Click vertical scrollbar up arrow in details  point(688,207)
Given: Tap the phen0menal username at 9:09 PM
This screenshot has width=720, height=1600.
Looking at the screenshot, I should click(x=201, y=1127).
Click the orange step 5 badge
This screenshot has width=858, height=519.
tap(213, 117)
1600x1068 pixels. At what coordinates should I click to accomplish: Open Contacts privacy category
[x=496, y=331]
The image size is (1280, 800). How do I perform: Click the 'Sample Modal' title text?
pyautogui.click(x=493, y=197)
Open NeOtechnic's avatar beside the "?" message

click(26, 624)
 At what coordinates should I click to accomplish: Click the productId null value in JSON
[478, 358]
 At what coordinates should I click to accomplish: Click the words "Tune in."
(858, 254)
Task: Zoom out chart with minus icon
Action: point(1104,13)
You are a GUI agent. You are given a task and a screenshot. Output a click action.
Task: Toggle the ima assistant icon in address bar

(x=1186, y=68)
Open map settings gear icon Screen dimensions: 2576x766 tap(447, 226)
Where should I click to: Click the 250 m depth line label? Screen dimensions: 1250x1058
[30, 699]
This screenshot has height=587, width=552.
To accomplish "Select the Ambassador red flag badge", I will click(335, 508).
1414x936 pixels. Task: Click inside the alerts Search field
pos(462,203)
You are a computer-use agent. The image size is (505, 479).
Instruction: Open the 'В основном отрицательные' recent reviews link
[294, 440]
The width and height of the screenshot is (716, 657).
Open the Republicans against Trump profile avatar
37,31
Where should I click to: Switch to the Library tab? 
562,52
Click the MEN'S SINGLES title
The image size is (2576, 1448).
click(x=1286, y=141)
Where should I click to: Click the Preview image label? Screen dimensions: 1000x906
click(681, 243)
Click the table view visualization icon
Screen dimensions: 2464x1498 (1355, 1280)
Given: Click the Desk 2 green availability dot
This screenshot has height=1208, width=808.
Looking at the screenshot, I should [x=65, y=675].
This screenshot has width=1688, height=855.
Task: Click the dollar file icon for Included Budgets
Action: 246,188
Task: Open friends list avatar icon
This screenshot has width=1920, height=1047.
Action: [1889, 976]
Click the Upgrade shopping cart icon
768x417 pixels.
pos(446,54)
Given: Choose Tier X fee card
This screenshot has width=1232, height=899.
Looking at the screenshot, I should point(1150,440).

•••••

== EXERCISE REQUIREMENTS ==
Repeat each record exactly. Omit nothing.

== EXPECTED ANSWER ==
Click vertical scrollbar up arrow in details  point(688,207)
Given: Tap the phen0menal username at 9:09 PM
This screenshot has width=720, height=1600.
Looking at the screenshot, I should click(x=201, y=1127).
Click the orange step 5 badge
This screenshot has width=858, height=519.
tap(213, 117)
1600x1068 pixels. At what coordinates should I click to accomplish: Open Contacts privacy category
[x=496, y=331]
The image size is (1280, 800). How do I perform: Click the 'Sample Modal' title text?
pyautogui.click(x=493, y=197)
Open NeOtechnic's avatar beside the "?" message

click(26, 624)
 At what coordinates should I click to accomplish: Click the productId null value in JSON
[478, 358]
 At what coordinates should I click to accomplish: Click the words "Tune in."
(858, 254)
Task: Zoom out chart with minus icon
Action: point(1104,13)
You are a GUI agent. You are given a task and a screenshot. Output a click action.
Task: Toggle the ima assistant icon in address bar

(x=1186, y=68)
Open map settings gear icon Screen dimensions: 2576x766 tap(447, 226)
Where should I click to: Click the 250 m depth line label? Screen dimensions: 1250x1058
[30, 699]
This screenshot has height=587, width=552.
To accomplish "Select the Ambassador red flag badge", I will click(335, 508).
1414x936 pixels. Task: Click inside the alerts Search field
pos(462,203)
You are a computer-use agent. The image size is (505, 479).
Instruction: Open the 'В основном отрицательные' recent reviews link
[294, 440]
The width and height of the screenshot is (716, 657).
Open the Republicans against Trump profile avatar
37,31
Where should I click to: Switch to the Library tab? 
562,52
Click the MEN'S SINGLES title
The image size is (2576, 1448).
click(x=1286, y=141)
Where should I click to: Click the Preview image label? Screen dimensions: 1000x906
click(681, 243)
Click the table view visualization icon
Screen dimensions: 2464x1498 (1355, 1280)
Given: Click the Desk 2 green availability dot
This screenshot has height=1208, width=808.
Looking at the screenshot, I should [x=65, y=675].
This screenshot has width=1688, height=855.
Task: Click the dollar file icon for Included Budgets
Action: 246,188
Task: Open friends list avatar icon
This screenshot has width=1920, height=1047.
Action: [1889, 976]
Click the Upgrade shopping cart icon
768x417 pixels.
pos(446,54)
Given: Choose Tier X fee card
This screenshot has width=1232, height=899.
Looking at the screenshot, I should point(1150,440).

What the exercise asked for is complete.